Enunciado del ejercicio
Decide si cada afirmación concuerda con el texto de lectura y responde sí o no, citando de forma literal las palabras del texto que lo determinan. 1. La desvergüenza incluye a quienes hacen como que todo está bien. 2. La diversidad de culturas florece con la libertad autoritaria. 3. La pandemia ha silenciado a parte de nuestra gente.

Texto de lectura
((
Pero insisto, junto con eso está lo otro: la desvergüenza con que se manipula a la cultura, a los artistas y también a los gestores culturales. Desvergüenza que incluye a quienes hacen como que todo está bien. Se supone que la diversidad de culturas no florece con la libertad autoritaria disfrazada de exhortación; porque hay paradojas, hay mentiras, hay falsas noticias por todos lados. Lo podemos leer, escuchar o ver en notas e informativos ‒incluyendo algunas de las redes sociales‒ casi todos los días.
La pandemia ha afectado valores, ha promocionado afanes protagónicos, ha silenciado o encerrado a parte de nuestra gente, al tiempo que se celebran o se dejan pasar las trampas que algunos se hacen para sobrevivir.
))
Filas extraídas
((
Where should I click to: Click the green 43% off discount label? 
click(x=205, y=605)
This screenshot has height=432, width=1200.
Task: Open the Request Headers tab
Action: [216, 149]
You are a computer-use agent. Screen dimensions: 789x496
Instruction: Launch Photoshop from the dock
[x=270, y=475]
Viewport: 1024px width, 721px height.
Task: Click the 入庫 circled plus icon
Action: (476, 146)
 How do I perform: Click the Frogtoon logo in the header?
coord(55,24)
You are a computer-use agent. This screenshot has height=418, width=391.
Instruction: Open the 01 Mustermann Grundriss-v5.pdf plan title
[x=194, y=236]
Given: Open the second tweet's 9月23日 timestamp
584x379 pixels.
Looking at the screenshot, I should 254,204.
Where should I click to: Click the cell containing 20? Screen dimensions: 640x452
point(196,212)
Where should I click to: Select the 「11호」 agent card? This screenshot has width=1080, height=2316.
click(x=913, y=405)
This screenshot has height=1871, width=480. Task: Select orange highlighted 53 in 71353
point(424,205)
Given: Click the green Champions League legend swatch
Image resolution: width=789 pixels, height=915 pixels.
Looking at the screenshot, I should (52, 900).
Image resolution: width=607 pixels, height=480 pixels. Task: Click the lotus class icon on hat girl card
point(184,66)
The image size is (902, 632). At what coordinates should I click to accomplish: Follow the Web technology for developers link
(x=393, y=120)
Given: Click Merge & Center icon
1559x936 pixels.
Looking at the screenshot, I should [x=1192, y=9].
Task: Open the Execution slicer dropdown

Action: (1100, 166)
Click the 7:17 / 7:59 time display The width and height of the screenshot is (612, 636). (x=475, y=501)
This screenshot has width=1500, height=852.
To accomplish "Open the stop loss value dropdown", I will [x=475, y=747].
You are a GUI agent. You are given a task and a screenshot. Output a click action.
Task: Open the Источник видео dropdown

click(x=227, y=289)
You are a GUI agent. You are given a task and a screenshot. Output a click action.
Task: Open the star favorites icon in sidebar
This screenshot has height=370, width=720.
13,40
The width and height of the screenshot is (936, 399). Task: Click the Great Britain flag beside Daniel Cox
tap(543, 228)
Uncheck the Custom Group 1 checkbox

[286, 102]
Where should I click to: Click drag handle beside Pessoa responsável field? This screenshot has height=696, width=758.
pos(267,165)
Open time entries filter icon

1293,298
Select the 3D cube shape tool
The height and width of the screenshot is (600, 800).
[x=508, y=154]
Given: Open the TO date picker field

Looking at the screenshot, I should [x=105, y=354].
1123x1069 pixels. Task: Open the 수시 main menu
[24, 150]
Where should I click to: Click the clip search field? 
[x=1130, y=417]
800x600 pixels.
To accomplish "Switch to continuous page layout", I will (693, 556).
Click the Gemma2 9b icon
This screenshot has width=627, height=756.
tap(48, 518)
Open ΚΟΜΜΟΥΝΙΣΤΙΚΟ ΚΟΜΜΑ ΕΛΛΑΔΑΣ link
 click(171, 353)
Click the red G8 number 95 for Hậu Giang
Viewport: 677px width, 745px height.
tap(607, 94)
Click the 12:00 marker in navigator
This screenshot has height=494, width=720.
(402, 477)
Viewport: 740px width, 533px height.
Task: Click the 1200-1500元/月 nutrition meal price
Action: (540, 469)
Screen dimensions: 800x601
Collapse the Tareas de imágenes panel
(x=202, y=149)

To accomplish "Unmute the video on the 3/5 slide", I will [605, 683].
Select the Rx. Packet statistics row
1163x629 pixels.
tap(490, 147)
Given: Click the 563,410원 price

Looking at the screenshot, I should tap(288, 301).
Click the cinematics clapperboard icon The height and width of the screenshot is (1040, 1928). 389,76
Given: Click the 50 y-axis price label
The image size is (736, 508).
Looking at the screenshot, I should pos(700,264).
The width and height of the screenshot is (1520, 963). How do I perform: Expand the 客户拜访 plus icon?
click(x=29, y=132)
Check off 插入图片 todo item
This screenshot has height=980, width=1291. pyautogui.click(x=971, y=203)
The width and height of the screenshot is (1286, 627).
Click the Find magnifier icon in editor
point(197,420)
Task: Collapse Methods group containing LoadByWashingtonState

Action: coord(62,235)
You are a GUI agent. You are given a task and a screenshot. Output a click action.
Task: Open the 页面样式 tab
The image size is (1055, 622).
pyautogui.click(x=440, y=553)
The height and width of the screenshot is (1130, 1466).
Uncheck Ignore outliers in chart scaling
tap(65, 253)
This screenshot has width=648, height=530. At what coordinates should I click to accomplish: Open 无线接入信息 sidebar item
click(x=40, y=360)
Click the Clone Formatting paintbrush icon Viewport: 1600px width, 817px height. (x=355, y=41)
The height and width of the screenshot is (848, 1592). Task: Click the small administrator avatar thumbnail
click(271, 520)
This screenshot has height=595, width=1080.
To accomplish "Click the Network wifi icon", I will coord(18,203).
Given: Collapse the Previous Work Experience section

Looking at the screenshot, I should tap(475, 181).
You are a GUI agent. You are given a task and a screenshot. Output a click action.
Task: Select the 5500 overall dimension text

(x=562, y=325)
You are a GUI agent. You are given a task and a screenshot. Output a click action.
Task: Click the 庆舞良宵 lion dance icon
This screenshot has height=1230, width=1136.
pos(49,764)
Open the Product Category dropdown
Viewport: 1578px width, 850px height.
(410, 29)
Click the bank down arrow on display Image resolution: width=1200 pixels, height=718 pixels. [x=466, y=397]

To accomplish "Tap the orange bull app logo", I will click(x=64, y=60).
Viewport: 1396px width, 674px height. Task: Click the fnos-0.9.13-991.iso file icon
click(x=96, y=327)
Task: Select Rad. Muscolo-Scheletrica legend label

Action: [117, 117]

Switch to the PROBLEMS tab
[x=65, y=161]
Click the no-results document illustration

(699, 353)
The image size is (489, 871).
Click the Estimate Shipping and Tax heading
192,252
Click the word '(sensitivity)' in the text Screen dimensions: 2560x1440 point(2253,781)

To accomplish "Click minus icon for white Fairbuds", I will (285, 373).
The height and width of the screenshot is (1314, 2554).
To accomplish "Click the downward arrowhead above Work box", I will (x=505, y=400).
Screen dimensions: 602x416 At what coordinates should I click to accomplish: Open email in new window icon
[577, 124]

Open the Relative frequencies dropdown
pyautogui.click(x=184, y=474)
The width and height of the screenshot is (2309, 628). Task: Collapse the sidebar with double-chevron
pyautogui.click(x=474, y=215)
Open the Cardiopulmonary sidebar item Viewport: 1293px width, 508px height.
))
Respuesta del ejercicio
1. Sí: «Desvergüenza que incluye a quienes hacen como que todo está bien».
2. No: «la diversidad de culturas no florece con la libertad autoritaria disfrazada de exhortación».
3. Sí: «ha silenciado o encerrado a parte de nuestra gente».